We searched the Cochrane Kidney and Transplant Register of Studies up to 22 November 2021 through contact with the Information Specialist using search terms relevant to our review. Studies in the Register are identified through searches of CENTRAL, MEDLINE, EMBASE, conference proceedings, the International Clinical Trials Register (ICTRP) Search Portal, and ClinicalTrials.gov.
Randomised and quasi-randomised studies evaluating hypoxia-inducible factors stabilisers compared to placebo, standard care, ESAs or iron supplementation in people with CKD were included.
Five authors independently extracted data and assessed the risk of bias. Treatment estimates were summarised using random effects pair-wise meta-analysis and expressed as a relative risk (RR) or mean difference (MD), with a corresponding 95% confidence interval (CI). Evidence certainty was assessed using GRADE.
We included 51 studies randomising 30,994 adults.

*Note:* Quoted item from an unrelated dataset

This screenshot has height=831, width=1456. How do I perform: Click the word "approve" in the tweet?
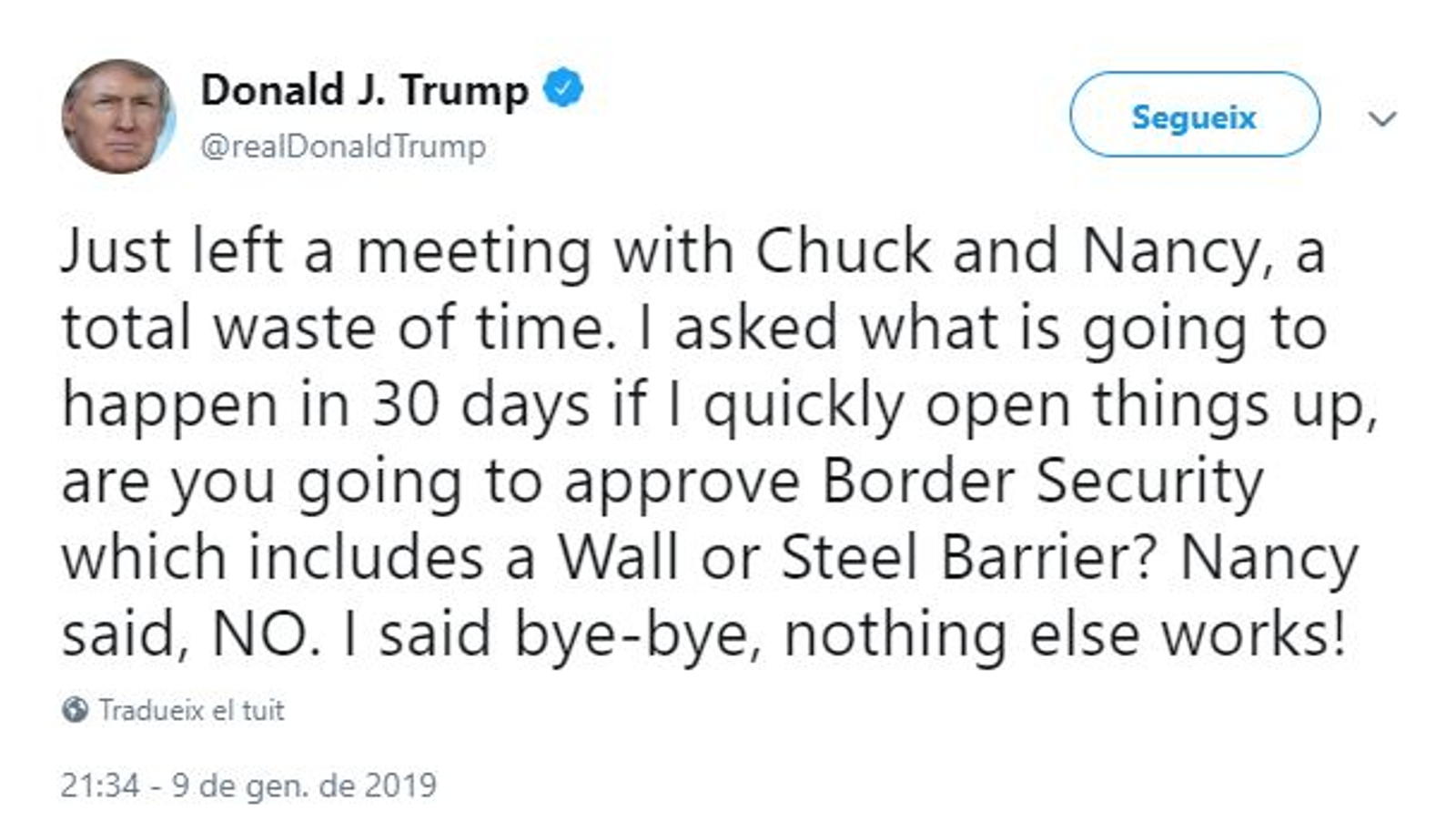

These studies compared HIF stabilisers to either placebo or an ESA.
Compared to placebo, HIF stabiliser therapy had uncertain effects on CV death (10 studies, 1114 participants): RR 3.68, 95% CI 0.19 to 70.21; very low certainty evidence), and nonfatal myocardial infarction (MI) (3 studies, 822 participants): RR 1.29, 95% CI 0.31 to 5.36; I² = 0%; very low certainty evidence), probably decreases the proportion of patients requiring blood transfusion (8 studies, 4329 participants): RR 0.51, 95% CI 0.44 to 0.60; I² = 0%; moderate certainty evidence), and increases the proportion of patients reaching the target haemoglobin (Hb) (10 studies, 5102 participants): RR 8.36, 95% CI 6.42 to 10.89; I² = 37%; moderate certainty evidence).
Compared to ESAs, HIF stabiliser therapy may make little or no difference to CV death (17 studies, 10,340 participants): RR 1.05, 95% CI 0.88 to 1.26; I² = 0%; low certainty evidence), nonfatal MI (7 studies, 7765 participants): RR 0.91, 95% CI 0.76 to 1.10; I² = 0%; low certainty evidence), and nonfatal stroke (5 studies, 7285 participants): RR 1.06, 95% CI 0.71 to 1.56; I² = 8%; low certainty evidence), and had uncertain effects on fatigue (2 studies, 3471 participants): RR 0.80, 95% CI 0.56 to 1.16; I² = 0%; very low certainty evidence). HIF stabiliser therapy probably decreased the proportion of patients requiring blood transfusion (11 studies, 10,786 participants): RR 0.87, 95% CI 0.76 to 1.00; I² = 25%; moderate certainty evidence), but may make little or no difference on the proportion of patients reaching the target Hb (14 studies, 4601 participants): RR 1.00, 95% CI 0.93 to 1.07; I² = 70%; low certainty evidence), compared to ESA.
The effect of HIF stabilisers on hospitalisation for heart failure, peripheral arterial events, loss of unassisted dialysis vascular access patency, access intervention, cancer, infection, pulmonary hypertension and diabetic nephropathy was uncertain.
None of the included studies reported life participation. Adverse events were rarely and inconsistently reported.